[ASSIGNED TASK]: Take the line containing "The width and" and every line after it to the end of the records, and copy them exactly, excluding pictures.

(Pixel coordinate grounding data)
########

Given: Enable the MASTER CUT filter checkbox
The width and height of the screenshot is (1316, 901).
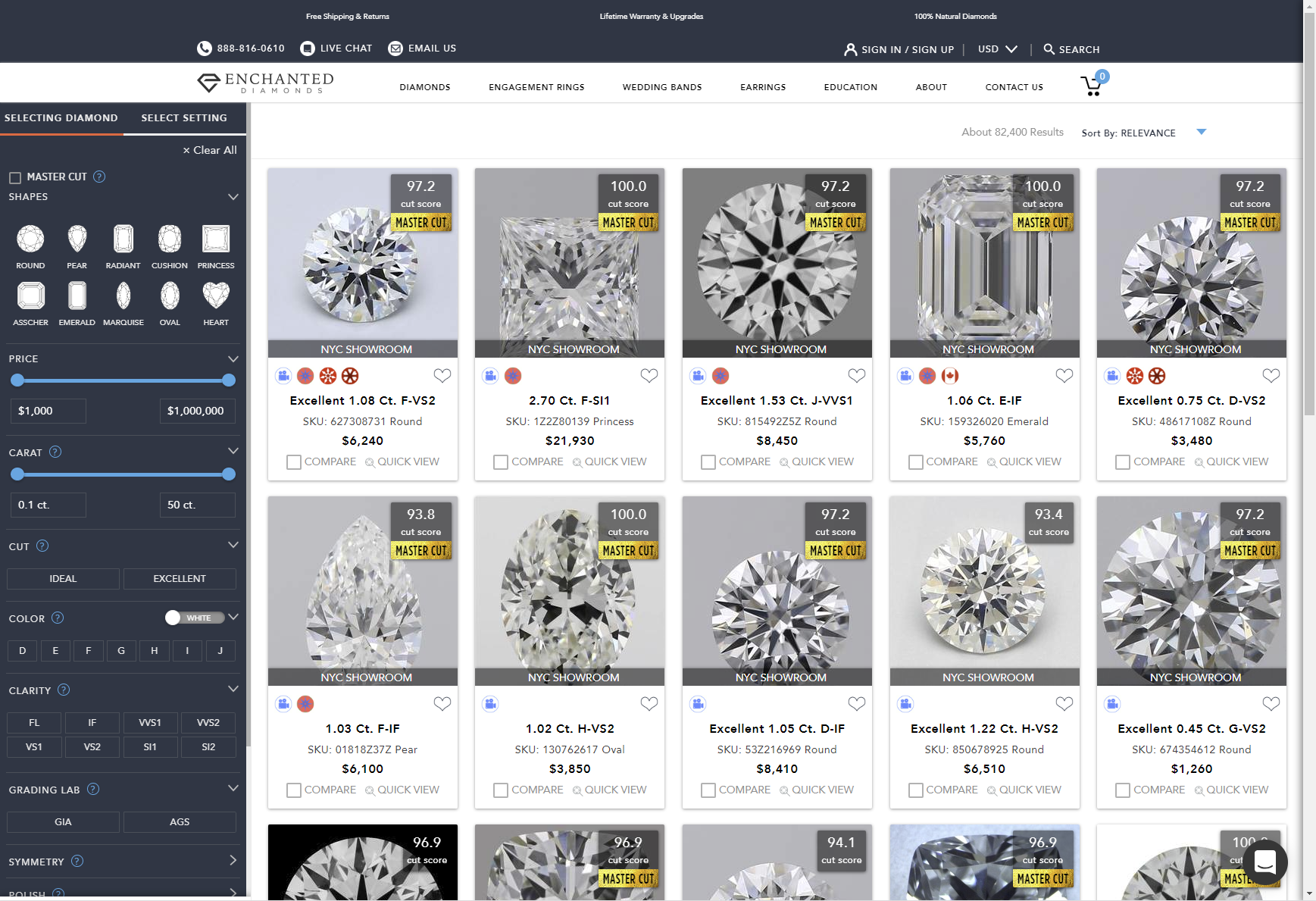Looking at the screenshot, I should point(15,177).
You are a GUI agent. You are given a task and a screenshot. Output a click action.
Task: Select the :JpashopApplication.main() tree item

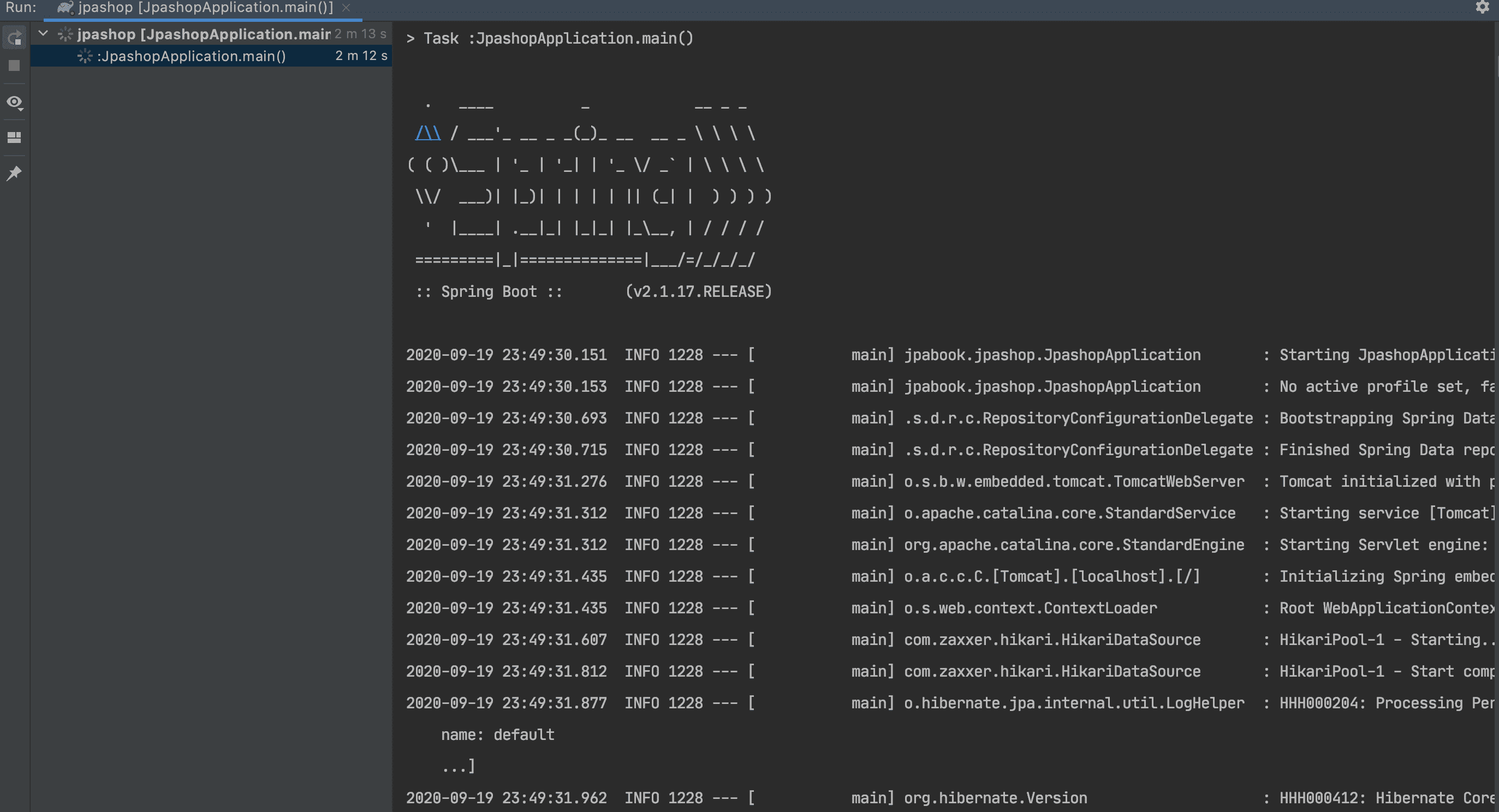(x=191, y=56)
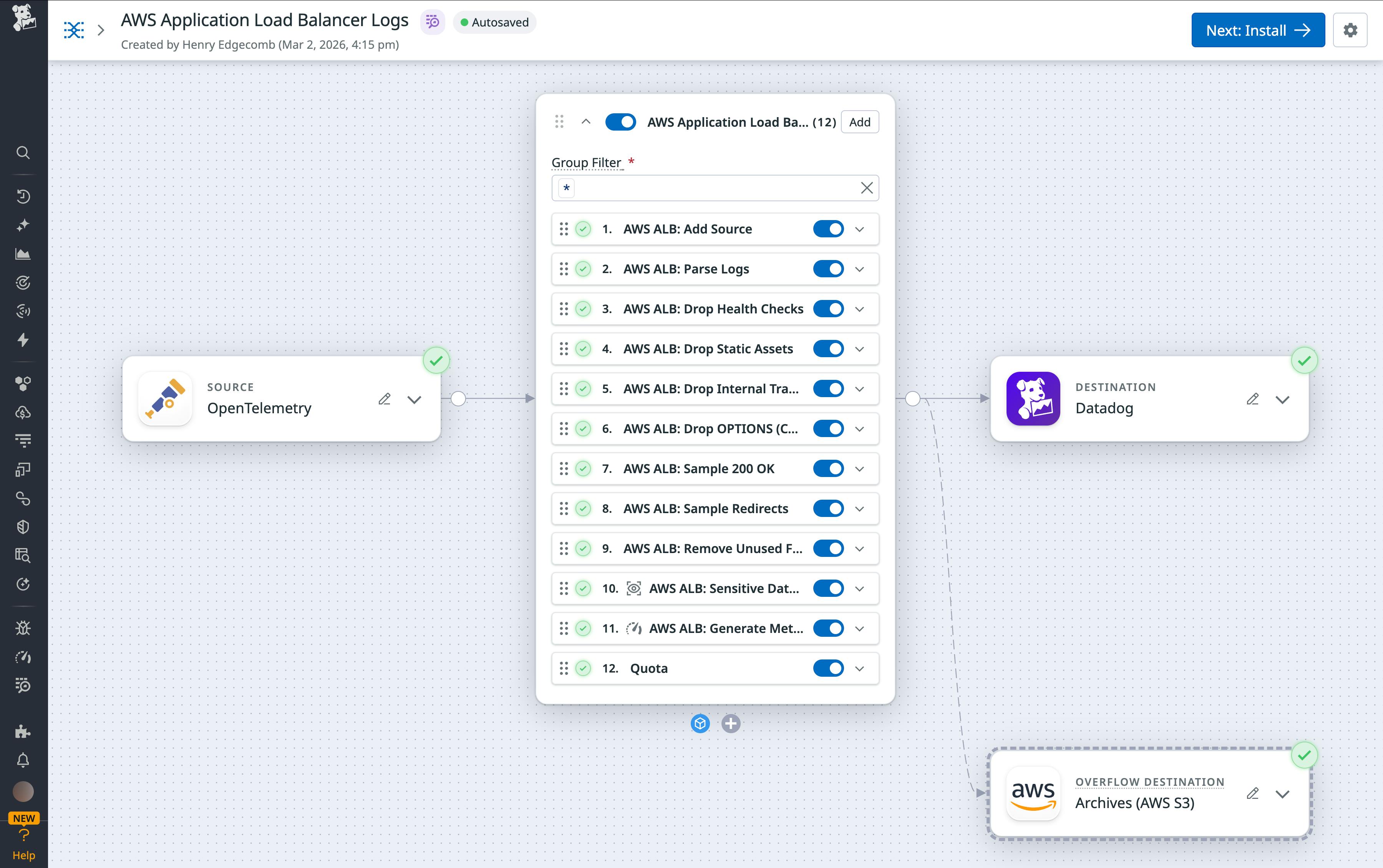Image resolution: width=1383 pixels, height=868 pixels.
Task: Turn off the AWS ALB: Sample 200 OK toggle
Action: point(828,468)
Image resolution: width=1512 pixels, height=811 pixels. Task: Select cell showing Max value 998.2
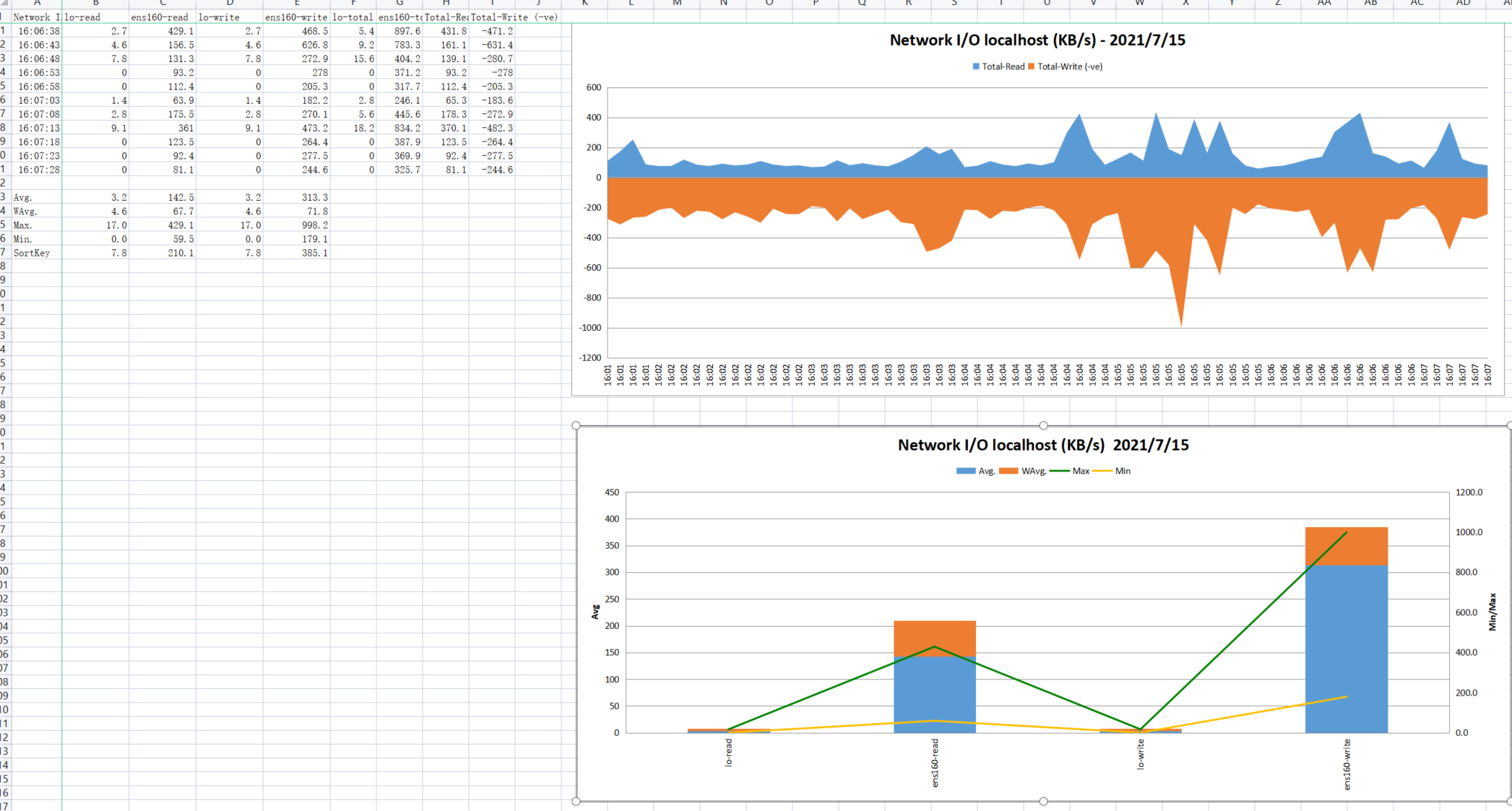click(x=296, y=225)
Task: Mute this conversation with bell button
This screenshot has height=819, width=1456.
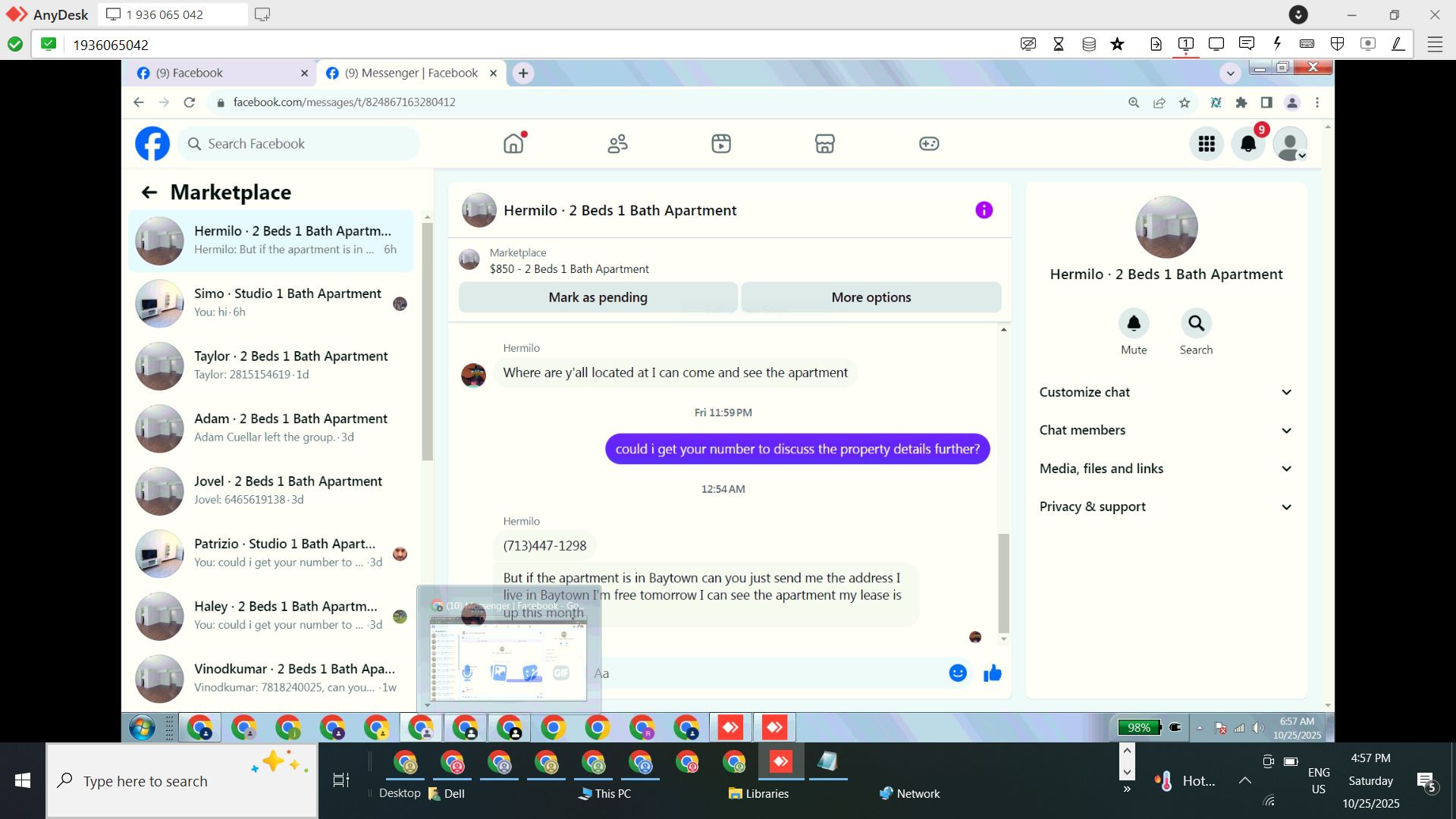Action: pyautogui.click(x=1134, y=324)
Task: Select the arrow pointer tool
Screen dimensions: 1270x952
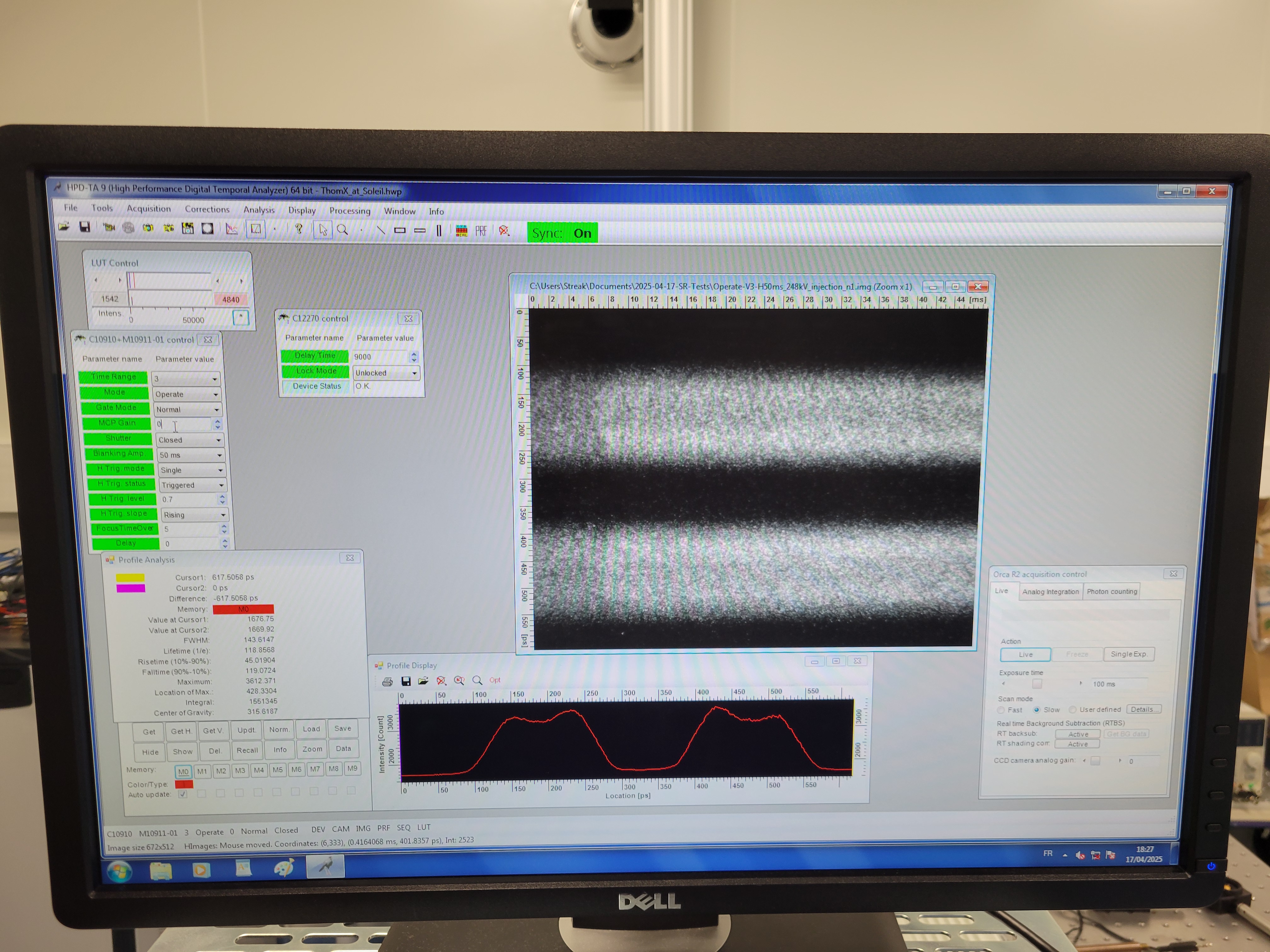Action: point(323,230)
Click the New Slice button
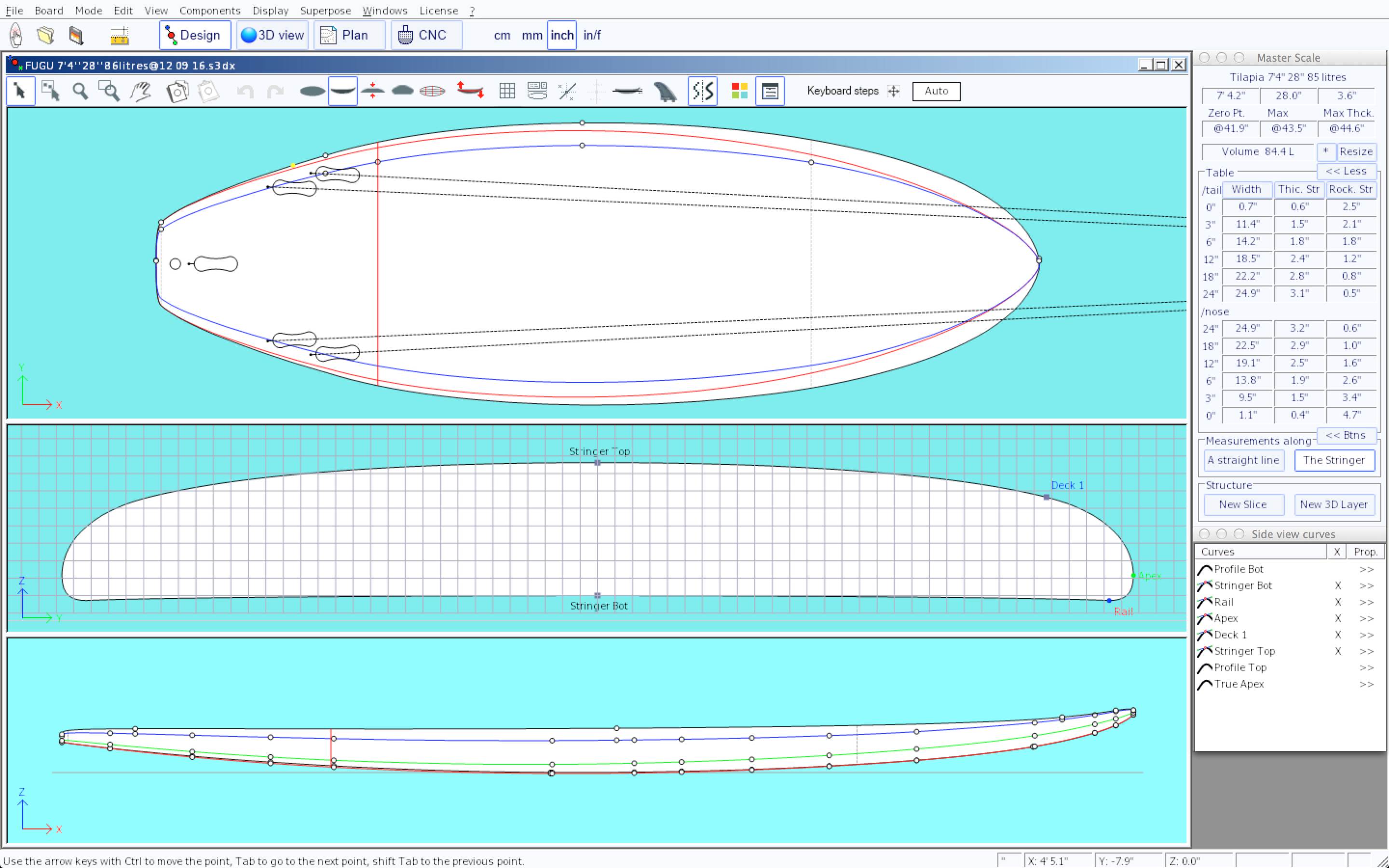Screen dimensions: 1389x868 click(1243, 504)
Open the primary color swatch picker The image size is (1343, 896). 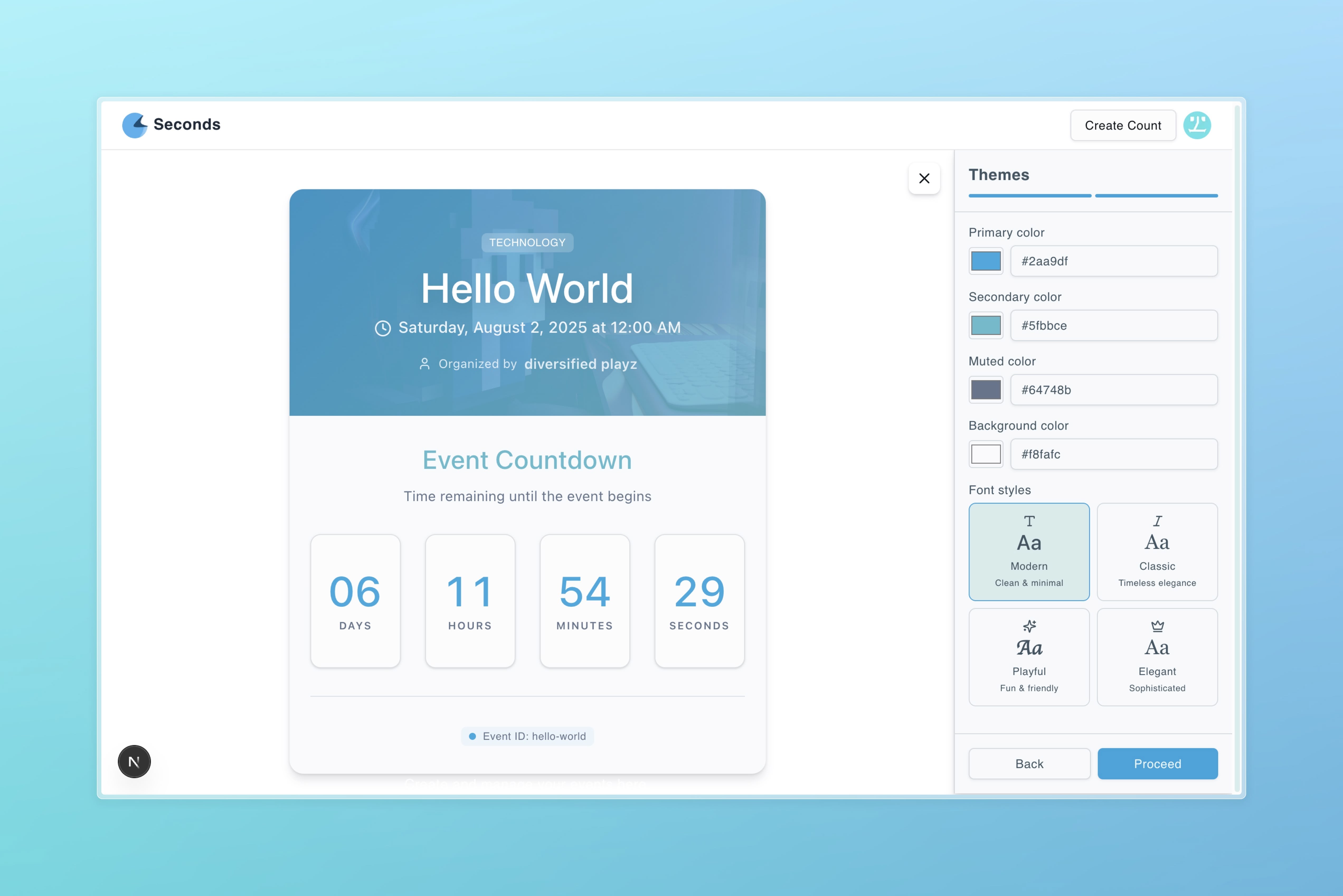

########

[WRITTEN RESPONSE]:
The width and height of the screenshot is (1316, 901).
Looking at the screenshot, I should point(15,177).
You are a GUI agent. You are given a task and a screenshot. Output a click action.
Task: Select the :JpashopApplication.main() tree item

(x=191, y=56)
Image resolution: width=1383 pixels, height=868 pixels.
Task: Turn off the AWS ALB: Sample 200 OK toggle
Action: point(828,468)
Image resolution: width=1512 pixels, height=811 pixels. Task: Select cell showing Max value 998.2
click(x=296, y=225)
Task: Mute this conversation with bell button
This screenshot has height=819, width=1456.
Action: pyautogui.click(x=1134, y=324)
Task: Select the arrow pointer tool
Screen dimensions: 1270x952
Action: point(323,230)
Click the New Slice button
Screen dimensions: 1389x868 click(1243, 504)
Open the primary color swatch picker The image size is (1343, 896). 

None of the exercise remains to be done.